AIM 1: Format the entries from the line containing "This screenshot has width=1568, height=778." down to the last entry as a numbered list, omitting blank lines.

Stipp v. Doran

18 F.2d 83 (1927)

STIPP
v.
DORAN.

No. 3515.

Circuit Court of Appeals, Third Circuit.

March 17, 1927.

H. W. Mumford, H. B. Andrews, and A. A. Vosburg, all of Scranton, Pa., for appellant.

R. L. Levy, of Scranton, Pa., and Wm. Reynolds, of Wilkes Barre, Pa., for appellee.

Before BUFFINGTON, WOOLLEY, and DAVIS, Circuit Judges.

DAVIS, Circuit Judge.

This is an appeal from an order of the District Court discharging the rule to show cause why the petition in bankruptcy should not be dismissed.

The petition was filed against Mathias Stipp by Robert J. Doran, trustee in bankruptcy of the International Silk Company, Inc. He alleged that Stipp has less than 12 creditors and that the petitioner has provable claims aggregating $500 and is not entitled to priority. The basis of his claims is as follows:

The International Silk Company, of which Stipp was president, executed a mortgage for $40,000 on its property to the Anthracite Trust Company of Scranton, Pa., without receiving value therefor, to secure an overdraft made on the trust company by Stipp as an individual and that Stipp is indebted to Doran, trustee of the silk company, in the amount of the mortgage.

The petition also alleged, as the second claim, that Stipp, while president of the silk company, and within four months of the filing of the petition in bankruptcy against it, from time to time caused checks to be drawn to himself aggregating $50,000, knowing that the *84 silk company was insolvent and the payments, if any amount was owing to Stipp by the company, were preferential, and consequently Stipp was indebted to Doran, trustee, in the amount of those checks.

AIM 2: According to the court opinion, what was the amount of the mortgage the International Silk Company executed to the Anthracite Trust Company?

SUPPLIED DATA:
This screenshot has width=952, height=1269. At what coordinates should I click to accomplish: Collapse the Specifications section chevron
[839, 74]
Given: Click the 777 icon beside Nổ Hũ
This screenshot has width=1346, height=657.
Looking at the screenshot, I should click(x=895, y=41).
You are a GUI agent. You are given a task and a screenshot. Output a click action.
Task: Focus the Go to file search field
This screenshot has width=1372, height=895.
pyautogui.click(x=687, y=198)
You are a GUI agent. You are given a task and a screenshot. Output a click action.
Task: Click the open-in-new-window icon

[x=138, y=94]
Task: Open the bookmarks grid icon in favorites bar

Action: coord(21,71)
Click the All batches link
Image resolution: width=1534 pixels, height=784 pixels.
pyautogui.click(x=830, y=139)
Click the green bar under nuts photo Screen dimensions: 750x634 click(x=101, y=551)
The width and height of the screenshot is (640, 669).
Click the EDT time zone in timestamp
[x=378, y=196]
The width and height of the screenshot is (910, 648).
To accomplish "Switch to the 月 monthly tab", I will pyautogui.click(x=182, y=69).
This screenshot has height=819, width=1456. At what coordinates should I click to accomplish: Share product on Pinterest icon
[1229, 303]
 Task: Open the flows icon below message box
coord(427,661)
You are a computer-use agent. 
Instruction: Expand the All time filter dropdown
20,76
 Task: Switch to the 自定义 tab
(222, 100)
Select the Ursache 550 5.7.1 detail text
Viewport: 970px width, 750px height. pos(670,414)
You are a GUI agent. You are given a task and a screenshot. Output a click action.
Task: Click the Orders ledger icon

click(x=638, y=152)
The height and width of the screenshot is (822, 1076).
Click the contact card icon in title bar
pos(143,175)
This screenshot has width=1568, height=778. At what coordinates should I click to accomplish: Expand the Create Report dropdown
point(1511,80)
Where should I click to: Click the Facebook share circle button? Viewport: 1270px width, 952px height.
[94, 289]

TASK ANSWER 1:
1. This screenshot has width=1568, height=778. At what coordinates should I click to accomplish: Expand the Create Report dropdown
2. point(1511,80)
3. Where should I click to: Click the Facebook share circle button? Viewport: 1270px width, 952px height.
4. [94, 289]

TASK ANSWER 2: $40,000